» Stated goal: List every line of the data below that contains the string "checkbox", matching case exactly.

» Material provided:
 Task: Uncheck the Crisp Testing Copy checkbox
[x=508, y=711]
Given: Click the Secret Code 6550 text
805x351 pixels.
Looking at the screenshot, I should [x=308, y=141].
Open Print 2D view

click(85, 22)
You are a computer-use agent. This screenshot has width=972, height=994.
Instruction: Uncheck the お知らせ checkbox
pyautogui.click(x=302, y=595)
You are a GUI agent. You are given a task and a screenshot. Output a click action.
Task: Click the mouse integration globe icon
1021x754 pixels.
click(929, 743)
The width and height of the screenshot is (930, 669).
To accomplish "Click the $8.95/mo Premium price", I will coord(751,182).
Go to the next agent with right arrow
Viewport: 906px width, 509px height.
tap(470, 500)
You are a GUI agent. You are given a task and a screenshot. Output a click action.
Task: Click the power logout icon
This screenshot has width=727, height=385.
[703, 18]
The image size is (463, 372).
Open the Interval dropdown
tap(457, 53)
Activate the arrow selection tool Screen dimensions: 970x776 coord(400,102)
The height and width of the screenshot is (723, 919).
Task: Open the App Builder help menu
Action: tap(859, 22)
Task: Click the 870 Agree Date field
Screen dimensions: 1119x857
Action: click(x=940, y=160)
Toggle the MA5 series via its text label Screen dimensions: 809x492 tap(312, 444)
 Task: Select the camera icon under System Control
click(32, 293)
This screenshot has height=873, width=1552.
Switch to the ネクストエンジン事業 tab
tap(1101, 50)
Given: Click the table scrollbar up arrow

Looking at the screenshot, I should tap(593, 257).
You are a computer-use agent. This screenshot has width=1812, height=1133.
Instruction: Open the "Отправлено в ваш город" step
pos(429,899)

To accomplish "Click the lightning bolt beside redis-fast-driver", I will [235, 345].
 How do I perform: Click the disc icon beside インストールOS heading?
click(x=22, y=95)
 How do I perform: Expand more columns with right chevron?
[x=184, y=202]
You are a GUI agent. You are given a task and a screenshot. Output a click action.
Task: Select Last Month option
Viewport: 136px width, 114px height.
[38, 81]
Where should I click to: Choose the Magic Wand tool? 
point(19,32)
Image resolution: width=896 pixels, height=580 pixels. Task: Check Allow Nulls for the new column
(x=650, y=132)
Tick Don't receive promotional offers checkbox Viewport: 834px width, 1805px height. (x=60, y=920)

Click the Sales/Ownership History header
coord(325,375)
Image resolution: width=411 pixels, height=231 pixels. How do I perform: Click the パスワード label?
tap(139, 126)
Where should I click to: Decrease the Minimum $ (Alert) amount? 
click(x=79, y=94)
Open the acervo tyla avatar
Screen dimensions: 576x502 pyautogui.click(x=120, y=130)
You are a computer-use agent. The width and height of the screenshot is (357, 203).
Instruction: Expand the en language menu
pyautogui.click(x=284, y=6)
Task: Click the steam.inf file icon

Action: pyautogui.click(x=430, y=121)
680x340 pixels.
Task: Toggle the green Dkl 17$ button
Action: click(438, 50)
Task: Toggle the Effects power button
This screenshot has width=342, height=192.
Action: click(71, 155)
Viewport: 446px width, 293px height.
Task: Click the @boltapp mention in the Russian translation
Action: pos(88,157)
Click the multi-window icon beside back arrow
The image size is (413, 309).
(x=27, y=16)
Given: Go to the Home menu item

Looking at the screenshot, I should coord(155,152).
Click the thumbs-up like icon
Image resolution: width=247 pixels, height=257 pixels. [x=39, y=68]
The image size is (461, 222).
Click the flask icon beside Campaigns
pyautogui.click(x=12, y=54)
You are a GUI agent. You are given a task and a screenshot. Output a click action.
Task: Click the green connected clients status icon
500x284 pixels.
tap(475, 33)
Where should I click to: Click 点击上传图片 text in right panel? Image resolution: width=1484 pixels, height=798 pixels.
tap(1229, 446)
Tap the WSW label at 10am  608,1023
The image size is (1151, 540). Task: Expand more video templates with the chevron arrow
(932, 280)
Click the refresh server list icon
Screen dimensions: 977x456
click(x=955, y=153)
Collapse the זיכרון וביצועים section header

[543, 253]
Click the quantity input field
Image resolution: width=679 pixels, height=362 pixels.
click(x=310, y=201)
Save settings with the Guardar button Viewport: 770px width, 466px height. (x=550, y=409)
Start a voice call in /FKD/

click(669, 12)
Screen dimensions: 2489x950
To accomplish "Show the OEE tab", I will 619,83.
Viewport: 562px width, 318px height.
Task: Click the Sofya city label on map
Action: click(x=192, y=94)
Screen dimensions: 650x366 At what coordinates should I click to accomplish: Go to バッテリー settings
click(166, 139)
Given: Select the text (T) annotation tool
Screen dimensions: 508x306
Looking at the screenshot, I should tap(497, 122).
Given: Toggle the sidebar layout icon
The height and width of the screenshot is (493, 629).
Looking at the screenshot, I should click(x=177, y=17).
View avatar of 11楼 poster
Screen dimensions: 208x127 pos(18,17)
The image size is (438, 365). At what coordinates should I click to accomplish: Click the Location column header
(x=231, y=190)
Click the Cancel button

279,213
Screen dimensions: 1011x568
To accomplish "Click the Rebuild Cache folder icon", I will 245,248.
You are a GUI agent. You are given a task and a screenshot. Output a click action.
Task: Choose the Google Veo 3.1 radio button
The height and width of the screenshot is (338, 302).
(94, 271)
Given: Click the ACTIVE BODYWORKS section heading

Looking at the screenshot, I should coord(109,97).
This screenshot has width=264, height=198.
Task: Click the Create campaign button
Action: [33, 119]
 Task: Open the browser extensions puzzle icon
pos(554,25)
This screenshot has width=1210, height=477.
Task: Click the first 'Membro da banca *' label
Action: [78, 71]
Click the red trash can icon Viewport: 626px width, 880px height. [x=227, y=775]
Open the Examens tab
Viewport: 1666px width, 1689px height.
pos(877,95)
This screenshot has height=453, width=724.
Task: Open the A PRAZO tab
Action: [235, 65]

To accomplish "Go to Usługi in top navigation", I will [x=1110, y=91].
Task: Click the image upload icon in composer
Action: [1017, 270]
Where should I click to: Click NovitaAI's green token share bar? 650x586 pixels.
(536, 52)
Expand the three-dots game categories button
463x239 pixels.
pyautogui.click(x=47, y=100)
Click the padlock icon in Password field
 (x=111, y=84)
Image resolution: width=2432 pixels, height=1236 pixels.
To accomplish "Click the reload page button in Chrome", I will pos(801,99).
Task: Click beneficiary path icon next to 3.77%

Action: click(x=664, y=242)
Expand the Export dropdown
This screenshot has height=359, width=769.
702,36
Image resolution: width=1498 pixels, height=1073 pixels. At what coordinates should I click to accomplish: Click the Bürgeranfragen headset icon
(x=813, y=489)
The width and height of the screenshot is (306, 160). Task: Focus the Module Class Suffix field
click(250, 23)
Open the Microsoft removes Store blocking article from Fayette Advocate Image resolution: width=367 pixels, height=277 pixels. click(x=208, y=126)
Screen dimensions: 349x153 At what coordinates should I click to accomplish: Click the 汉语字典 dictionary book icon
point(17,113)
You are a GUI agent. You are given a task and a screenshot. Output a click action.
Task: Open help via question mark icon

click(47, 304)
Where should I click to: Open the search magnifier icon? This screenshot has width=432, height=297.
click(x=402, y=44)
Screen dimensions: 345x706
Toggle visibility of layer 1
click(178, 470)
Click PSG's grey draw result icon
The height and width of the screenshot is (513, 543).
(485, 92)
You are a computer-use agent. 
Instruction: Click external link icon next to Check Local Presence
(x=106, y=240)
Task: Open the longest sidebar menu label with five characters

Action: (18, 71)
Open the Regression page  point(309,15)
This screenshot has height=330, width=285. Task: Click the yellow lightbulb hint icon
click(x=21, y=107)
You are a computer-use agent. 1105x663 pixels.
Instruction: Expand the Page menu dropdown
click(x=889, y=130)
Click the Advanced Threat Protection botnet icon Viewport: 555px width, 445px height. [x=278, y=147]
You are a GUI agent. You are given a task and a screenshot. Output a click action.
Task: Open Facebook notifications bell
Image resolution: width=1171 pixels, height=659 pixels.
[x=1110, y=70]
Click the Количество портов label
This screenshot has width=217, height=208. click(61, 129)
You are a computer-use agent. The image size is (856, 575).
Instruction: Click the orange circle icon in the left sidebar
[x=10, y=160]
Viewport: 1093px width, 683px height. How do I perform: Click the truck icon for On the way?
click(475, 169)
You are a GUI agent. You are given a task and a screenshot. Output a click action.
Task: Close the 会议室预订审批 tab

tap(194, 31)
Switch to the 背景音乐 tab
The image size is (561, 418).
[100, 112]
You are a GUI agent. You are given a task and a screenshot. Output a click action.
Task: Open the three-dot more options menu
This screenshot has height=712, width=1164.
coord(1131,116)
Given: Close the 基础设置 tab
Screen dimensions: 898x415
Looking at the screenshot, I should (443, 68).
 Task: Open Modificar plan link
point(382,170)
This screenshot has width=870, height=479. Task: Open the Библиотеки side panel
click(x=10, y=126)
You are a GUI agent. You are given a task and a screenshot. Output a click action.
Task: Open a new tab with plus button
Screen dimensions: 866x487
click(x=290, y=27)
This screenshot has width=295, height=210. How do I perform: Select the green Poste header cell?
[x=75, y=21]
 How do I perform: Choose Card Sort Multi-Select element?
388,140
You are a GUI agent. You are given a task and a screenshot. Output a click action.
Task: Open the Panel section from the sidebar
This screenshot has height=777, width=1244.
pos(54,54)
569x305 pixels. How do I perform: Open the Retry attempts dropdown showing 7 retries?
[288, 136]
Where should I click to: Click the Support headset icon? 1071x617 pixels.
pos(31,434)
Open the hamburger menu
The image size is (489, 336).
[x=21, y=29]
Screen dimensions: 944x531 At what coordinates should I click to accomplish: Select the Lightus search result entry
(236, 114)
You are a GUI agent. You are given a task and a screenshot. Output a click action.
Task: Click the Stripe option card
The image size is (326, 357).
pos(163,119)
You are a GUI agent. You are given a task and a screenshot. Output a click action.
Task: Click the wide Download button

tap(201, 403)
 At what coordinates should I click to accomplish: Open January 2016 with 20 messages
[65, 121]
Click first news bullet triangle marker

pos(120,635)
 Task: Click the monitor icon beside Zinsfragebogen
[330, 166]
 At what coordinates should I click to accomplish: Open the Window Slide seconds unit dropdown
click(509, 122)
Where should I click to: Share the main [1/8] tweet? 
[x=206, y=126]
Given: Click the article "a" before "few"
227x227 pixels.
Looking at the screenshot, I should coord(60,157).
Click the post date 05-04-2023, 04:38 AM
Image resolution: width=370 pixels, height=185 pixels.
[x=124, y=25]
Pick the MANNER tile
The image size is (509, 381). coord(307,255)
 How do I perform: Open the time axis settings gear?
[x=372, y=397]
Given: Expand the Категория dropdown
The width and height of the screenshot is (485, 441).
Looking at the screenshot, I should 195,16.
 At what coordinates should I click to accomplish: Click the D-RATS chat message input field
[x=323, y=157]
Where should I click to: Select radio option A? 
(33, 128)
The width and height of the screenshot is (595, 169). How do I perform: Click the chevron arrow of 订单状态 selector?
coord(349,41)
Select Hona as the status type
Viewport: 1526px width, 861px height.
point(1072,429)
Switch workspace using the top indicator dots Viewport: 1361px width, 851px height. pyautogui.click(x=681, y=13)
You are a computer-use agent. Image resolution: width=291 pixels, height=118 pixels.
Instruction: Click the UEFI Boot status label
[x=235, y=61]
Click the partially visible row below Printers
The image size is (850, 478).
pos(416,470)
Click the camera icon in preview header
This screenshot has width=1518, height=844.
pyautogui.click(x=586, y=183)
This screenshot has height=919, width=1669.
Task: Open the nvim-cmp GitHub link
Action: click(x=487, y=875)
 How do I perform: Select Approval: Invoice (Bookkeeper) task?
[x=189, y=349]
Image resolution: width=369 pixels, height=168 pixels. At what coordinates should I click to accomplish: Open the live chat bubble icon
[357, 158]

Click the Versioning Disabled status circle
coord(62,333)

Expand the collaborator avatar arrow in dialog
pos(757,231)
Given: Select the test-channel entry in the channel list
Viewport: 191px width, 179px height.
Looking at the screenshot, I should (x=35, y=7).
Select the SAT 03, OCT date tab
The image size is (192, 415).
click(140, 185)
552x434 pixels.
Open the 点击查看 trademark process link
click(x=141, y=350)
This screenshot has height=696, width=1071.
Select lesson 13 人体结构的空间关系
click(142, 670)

» Final answer:
 Task: Uncheck the Crisp Testing Copy checkbox
Instruction: Uncheck the お知らせ checkbox
Tick Don't receive promotional offers checkbox Viewport: 834px width, 1805px height. (x=60, y=920)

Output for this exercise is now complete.